I am having some trouble understanding the meaning of the word 'uniquely' in this context

In this article - http://mathworld.wolfram.com/VectorBasis.html; it is said that 'a vector space has many different vector bases'. However in this item - https://www.quora.com/What-is-a-basis-in-linear-algebra; it is said that 'each vector in the vector space can be written exactly in one way as a linear combination of the basis vectors'.

I find the above language rather confusing as the first quote seems to suggest that there is no 'unique' way to represent any given vector - there are 'many different' bases. And then the second quote states that 'each vector in the vector space can be written in exactly one way'. These quotes seem to contradict each other.

My confusion is likely routed in a misunderstanding of what is meant by 'unique' in this context, so I seek the advice of Stack Exchange members on this topic.

Perhaps if I work through an example, users will be able to detect the error in my thinking.

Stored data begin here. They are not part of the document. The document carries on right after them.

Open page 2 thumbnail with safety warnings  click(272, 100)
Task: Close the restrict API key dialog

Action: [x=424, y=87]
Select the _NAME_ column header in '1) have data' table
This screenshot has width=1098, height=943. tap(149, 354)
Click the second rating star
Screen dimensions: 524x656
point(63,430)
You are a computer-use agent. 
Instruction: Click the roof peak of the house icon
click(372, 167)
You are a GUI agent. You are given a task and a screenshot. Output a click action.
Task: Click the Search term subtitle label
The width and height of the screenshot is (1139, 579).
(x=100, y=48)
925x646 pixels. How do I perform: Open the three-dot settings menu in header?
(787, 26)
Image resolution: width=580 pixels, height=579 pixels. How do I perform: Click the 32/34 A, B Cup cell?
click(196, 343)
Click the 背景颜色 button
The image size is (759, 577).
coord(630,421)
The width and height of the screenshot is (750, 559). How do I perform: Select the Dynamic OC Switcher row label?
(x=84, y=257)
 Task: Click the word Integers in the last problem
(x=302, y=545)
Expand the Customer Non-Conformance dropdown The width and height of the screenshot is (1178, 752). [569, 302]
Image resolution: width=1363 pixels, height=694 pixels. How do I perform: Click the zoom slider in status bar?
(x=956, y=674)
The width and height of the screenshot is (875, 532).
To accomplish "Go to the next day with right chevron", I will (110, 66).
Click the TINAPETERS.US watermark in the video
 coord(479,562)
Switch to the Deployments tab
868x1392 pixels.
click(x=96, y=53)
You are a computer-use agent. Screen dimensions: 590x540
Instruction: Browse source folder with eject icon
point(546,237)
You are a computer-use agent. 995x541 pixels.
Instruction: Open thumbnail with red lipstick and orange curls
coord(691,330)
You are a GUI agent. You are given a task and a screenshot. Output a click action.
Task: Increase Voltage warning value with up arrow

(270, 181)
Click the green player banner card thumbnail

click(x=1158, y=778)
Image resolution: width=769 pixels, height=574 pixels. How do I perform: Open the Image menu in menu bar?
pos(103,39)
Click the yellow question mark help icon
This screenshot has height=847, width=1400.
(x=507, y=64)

$S$ is a linearly independent subset of $\mathbb R^{2}$, that spans all of the subspace:

$S = \{\begin{bmatrix}2\\5\end{bmatrix}, \begin{bmatrix}0\\6\end{bmatrix}\}$

We should be able to find any given vector in the subspace. Given the arbitrary vector $\vec x$:

$\vec x = \begin{bmatrix}x_1\\x_2\end{bmatrix}$

We can use a linear combination of the vectors in $S$ to arrive at $\vec x$:

$2(b_1) + 0(b_2) = x_1$

$5(b_1) + 6(b_2) = x_2$

By solving for $b_1$ and $b_2$, we arrive at:

$b_1 = \frac{x_1}2$

$b_2 = \frac{x_1 + x_2 * (-2 \div 5)}{-12 \div 5}$

Suppose that we want to find the vector $\vec e$:

$\vec e = \begin{bmatrix}-4\\5\end{bmatrix}$

We can use the following linear combination to get us there:

$2(\frac{-4}2) + 0(\frac{-4 + 5 * (-2 \div 5)}{-12 \div 5}) = -4$

$5(\frac{-4}2) + 6(\frac{-4 + 5 * (-2 \div 5)}{-12 \div 5}) = 5$


Hopefully I have provided enough information as for the reader to decipher my misunderstanding.

Thanks in advance.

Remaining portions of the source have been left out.